Et puis il y a cette formule assassine : « Apprends à parler français ».
Comment peut-on « ne pas savoir parler français » lorsqu’on est francophone natif et qu’on a suivi plus d’une décennie d’école en français ? Dans le cas présent, Aziliz est même diplômée de l’enseignement supérieur. Ce n’est donc pas une question de maîtrise de la langue, mais de maîtrise d’une norme particulière.
Norme dominante vs diversité du français
Ce que Marie revendique comme « LA » langue française, c’est en réalité la norme dominante : celle enseignée à l’école et valorisée dans les espaces de pouvoir.
Mais le français est multiple. Il existe des variations sociales, régionales ou historiques. Et devinez quoi ? Elles sont toutes légitimes et toutes pleinement françaises.

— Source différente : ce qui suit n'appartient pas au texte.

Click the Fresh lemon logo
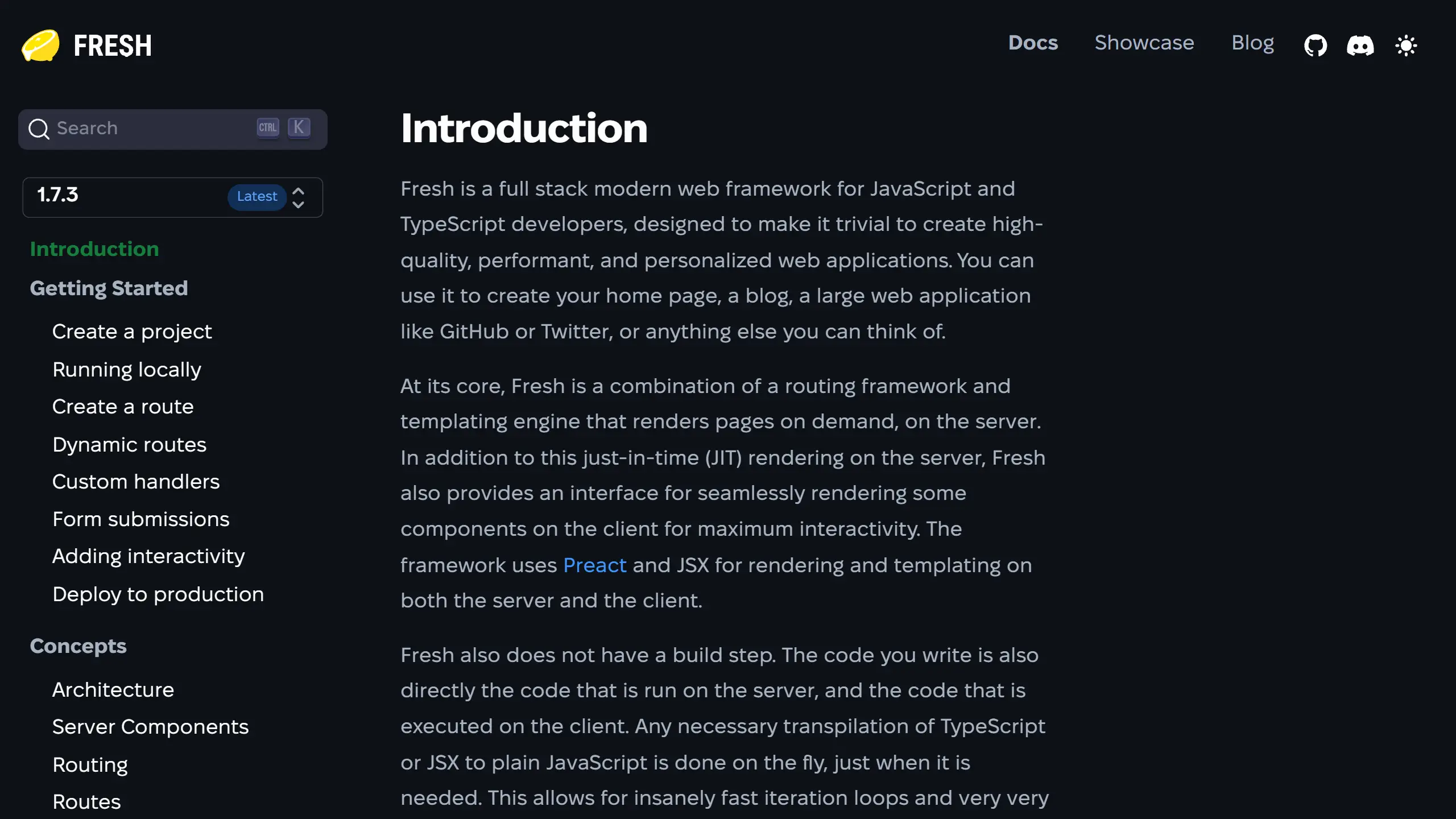Viewport: 1456px width, 819px height. pyautogui.click(x=40, y=45)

L’exemple du « coiffeur » illustre bien le problème. Dire « je suis allé au coiffeur » est souvent jugé fautif au profit de « chez le coiffeur ». Alors que, l’étymologie de « chez » (du latin casa, « maison ») renvoie simplement au fait que l’artisan exerçait à domicile, ce qui n’est plus le cas aujourd’hui. D’ailleurs, on n’allait pas « chez le roi » mais « au roi », pour spécifier qu’on ne le rencontrait pas à son domicile. Dans cette logique, « aller au boucher » ne devrait pas être perçu comme choquant (surtout quand on sait que le boucher du supermarché n’habite clairement pas sur place).
Le cas des prépositions « à » et « de »
Pour exprimer la possession, la norme actuelle privilégie l’utilisation de la préposition« de » (sauf avec le verbe être suivi d’un nom comme dans « ce livre est à Louise », ou dans des locutions figées comme « la bande à Baader »). Mais cette norme n’est ni éternelle ni universelle.

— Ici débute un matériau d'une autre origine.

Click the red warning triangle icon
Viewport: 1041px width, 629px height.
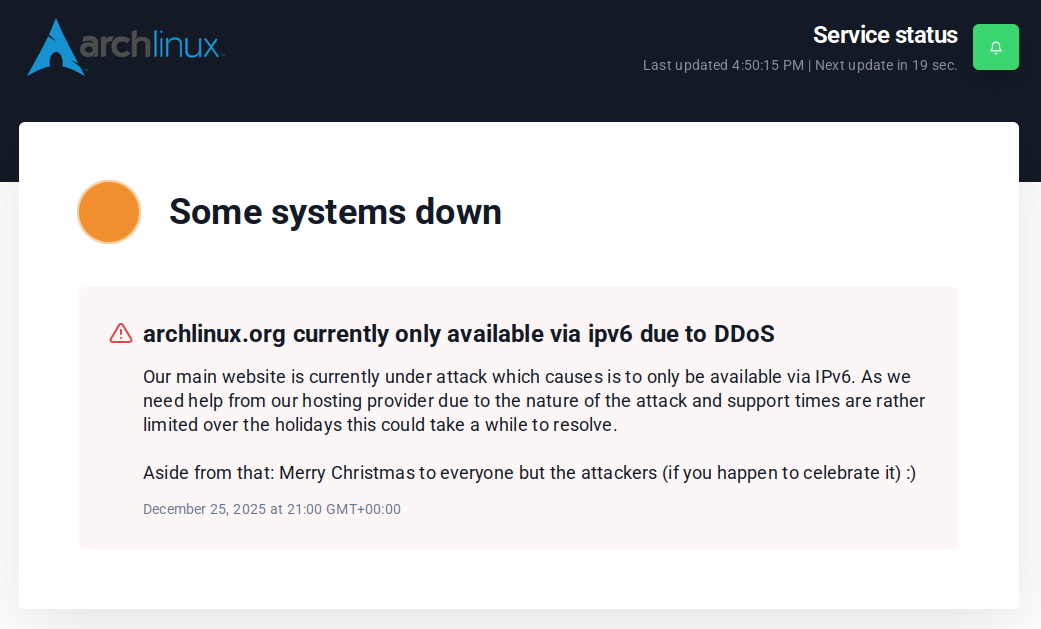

- Au Moyen Âge, l'utilisation de la préposition « à » pour introduire le possesseur dominait largement.
- Dans certaines régions de France, cette tournure est encore courante.
- Le français québécois l’utilise fréquemment à l’oral.
Ainsi, la phrase d’Aziliz n’était ni « fausse » ni « mauvaise » : elle relevait simplement d’une autre variante du français.
Pourquoi c’est important
Corriger ce type de tournure ne sert ni la clarté du propos ni la compréhension mutuelle. C’est un acte social qui affirme : « Ma façon de parler est la bonne, la tienne est mauvaise ».
À force de corrections, certaines personnes finissent par intérioriser l’idée que leur français « vaut moins » et peuvent se taire par peur de mal dire. Or, une langue vivante évolue, s’adapte, se diversifie. La figer dans une seule forme, c’est la priver de sa vitalité… et parfois, c’est museler ceux qui la font vivre.
En résumé : corriger, oui, si c’est pour éclairer, apprendre, enrichir un échange. Mais corriger pour se distinguer et imposer la norme dominante au détriment d’autres variantes légitimes, c’est perpétuer une hiérarchie linguistique qui n’a rien de neutre.
Le français n’est pas un musée où tout est figé derrière une vitre. C’est une fête foraine : bruyante, vivante… et surtout, ouverte à tous.